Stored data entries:
########################################
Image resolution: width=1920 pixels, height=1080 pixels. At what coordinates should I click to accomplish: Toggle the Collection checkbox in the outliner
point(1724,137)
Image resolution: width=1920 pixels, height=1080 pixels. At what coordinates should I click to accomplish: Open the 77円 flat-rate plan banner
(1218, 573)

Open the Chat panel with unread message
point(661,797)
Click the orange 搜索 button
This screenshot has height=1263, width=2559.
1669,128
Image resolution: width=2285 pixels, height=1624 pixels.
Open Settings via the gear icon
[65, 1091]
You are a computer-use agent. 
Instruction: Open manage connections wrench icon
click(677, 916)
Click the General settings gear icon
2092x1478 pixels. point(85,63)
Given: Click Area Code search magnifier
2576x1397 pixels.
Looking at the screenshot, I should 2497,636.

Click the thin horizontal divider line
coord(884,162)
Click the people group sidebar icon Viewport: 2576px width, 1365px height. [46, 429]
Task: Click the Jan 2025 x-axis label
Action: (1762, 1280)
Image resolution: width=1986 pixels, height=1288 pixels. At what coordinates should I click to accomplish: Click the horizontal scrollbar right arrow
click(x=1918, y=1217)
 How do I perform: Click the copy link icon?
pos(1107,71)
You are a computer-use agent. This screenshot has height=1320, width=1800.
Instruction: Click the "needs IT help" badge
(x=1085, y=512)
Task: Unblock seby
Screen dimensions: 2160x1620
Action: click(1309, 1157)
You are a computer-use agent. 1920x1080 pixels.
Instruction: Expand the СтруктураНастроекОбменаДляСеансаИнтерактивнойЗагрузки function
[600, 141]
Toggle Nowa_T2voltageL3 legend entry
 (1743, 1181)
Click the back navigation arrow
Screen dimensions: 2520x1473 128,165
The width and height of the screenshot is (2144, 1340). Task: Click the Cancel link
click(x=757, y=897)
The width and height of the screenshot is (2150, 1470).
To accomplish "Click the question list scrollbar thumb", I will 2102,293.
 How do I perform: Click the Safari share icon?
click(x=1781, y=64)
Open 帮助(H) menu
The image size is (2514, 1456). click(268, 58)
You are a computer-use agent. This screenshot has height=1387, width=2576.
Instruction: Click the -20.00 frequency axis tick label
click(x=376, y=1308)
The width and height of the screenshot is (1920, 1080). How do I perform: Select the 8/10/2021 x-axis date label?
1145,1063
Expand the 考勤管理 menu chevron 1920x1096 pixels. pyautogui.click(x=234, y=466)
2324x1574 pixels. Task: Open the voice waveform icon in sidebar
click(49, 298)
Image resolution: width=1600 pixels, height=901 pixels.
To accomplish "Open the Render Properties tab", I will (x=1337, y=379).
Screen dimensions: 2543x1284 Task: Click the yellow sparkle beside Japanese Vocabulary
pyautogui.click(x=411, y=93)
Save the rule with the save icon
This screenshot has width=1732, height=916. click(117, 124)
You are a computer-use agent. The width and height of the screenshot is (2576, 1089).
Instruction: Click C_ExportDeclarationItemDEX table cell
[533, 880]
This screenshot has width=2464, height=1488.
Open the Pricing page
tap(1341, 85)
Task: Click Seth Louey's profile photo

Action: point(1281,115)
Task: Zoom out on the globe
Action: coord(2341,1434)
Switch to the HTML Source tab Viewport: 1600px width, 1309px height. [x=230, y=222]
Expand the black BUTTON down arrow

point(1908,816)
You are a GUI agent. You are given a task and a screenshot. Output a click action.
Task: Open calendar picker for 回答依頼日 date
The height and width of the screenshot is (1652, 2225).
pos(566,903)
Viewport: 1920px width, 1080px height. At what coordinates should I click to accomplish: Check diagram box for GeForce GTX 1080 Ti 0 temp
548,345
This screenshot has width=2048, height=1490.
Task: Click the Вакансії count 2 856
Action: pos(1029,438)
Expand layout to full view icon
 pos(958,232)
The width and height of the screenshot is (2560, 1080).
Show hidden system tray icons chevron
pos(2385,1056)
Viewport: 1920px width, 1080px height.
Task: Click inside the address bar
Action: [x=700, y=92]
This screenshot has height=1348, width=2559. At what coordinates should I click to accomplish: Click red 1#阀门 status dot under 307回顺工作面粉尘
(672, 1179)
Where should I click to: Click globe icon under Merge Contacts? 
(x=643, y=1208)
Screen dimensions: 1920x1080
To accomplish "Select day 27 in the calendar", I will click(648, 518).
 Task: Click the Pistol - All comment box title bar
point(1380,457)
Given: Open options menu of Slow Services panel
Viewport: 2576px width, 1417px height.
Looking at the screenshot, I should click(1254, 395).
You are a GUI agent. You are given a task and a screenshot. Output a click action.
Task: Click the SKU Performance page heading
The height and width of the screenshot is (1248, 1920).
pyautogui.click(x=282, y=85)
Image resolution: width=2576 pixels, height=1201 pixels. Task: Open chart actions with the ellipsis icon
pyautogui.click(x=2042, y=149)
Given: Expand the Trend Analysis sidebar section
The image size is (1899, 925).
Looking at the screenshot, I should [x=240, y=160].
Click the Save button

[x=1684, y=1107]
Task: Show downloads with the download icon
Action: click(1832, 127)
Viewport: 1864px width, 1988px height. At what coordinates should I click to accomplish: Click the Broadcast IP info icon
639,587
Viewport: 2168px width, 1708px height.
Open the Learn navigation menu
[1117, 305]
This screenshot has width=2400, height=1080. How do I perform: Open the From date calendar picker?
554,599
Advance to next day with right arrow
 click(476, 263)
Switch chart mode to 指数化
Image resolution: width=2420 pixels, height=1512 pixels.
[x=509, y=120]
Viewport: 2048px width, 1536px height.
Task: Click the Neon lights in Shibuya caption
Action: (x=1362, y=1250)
########################################
__EXERCISE DESCRIPTION__
Extract exactly and only the lines above from the line containing "Toggle Nowa_T2voltageL3 legend entry" through the line containing "Image resolution: width=1600", both end lines included.

__SOLUTION__
Toggle Nowa_T2voltageL3 legend entry
 (1743, 1181)
Click the back navigation arrow
Screen dimensions: 2520x1473 128,165
The width and height of the screenshot is (2144, 1340). Task: Click the Cancel link
click(x=757, y=897)
The width and height of the screenshot is (2150, 1470).
To accomplish "Click the question list scrollbar thumb", I will 2102,293.
 How do I perform: Click the Safari share icon?
click(x=1781, y=64)
Open 帮助(H) menu
The image size is (2514, 1456). click(268, 58)
You are a computer-use agent. This screenshot has height=1387, width=2576.
Instruction: Click the -20.00 frequency axis tick label
click(x=376, y=1308)
The width and height of the screenshot is (1920, 1080). How do I perform: Select the 8/10/2021 x-axis date label?
1145,1063
Expand the 考勤管理 menu chevron 1920x1096 pixels. pyautogui.click(x=234, y=466)
2324x1574 pixels. Task: Open the voice waveform icon in sidebar
click(49, 298)
Image resolution: width=1600 pixels, height=901 pixels.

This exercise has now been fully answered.